The website of the Federal Ministry of Education, http://www.fme.gov.ng, is down. Although it could not be ascertained how long it has been down, our correspondent, who visited the website on Monday, had stumbled on the message, “This account has been suspended.’’
No information was placed on the site to tell visitors that it has moved to another domain and no link was provided to redirect those in search of information about the educational system to a new one.
Besides, another website attributed to the ministry online, fmegovng.org, is also “ailing’’ as the message on the site read, “This domain name will be on Godaddy Auctions soon.”
Visitors to any of the two portals in search of reports related to the ongoing industrial action by university teachers may be disappointed as the ministry literally has no official website to inform interested members of the public.
A check on some education parastatals in the country shows that some of them are fast taking a cue from the supervisory ministry that is saddled with the responsibility for defining and shaping the structure of the education system in Nigeria.
For instance, a visit to the website of the National Commission for Colleges of Education, http://www.ncceonline.org, showed that the information on the site was far from being rich. The “About Us’’ is the only section that the website has, while the welcome page contains two articles which only informed visitors on how to go about securing loan to study in higher institutions of learning abroad.

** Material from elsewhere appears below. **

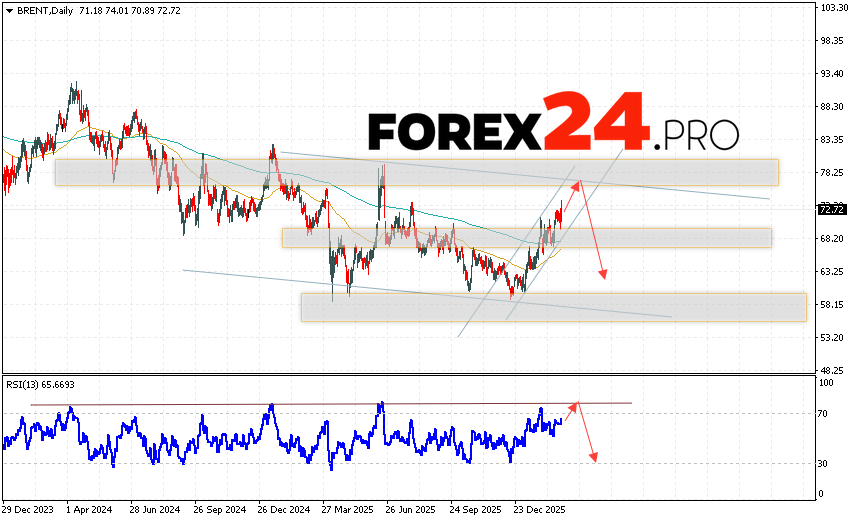
Task: Click the red arrowhead at upper resistance zone
Action: pyautogui.click(x=577, y=183)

No mention was made of its activities, pertaining to the regulation of colleges of education in the country, as well as the issuance of the National Certificate of Education – the minimum certificate that qualifies one to teach in the country.
The National Educational Research and Development Council’s website, http://www.nerdc.gov.ng, which prides itself as the “think-tank of Nigerian education’’ is only a little better than that of the NCCE.
The first information that caught the attention of the correspondent on the welcome page of the website on Monday was the date on it. The date on the site simply read Thursday, September 05, 2013.
A click on the “Achievement’’ section of the site, which was expected to give the track record of the council from 2005 to 2012, showed it was empty. The message on it read, “This page is awaiting update.” A similarly information was posted on the “Press Release” section.
Besides, the website managers did not deem it fit to input the contact person and phone number of the designatedofficial at its area office on 8, Orlu Street, Garki, Abuja as they simply left the spaces meant for it blank.
While NERDC made an appreciable effort to make its digital engagement social with its presence on Facebook, it was observed that its account on the social service was also largely neglected. In the course of this year, the handlers of the Facebook page had only managed to post messages on it four times.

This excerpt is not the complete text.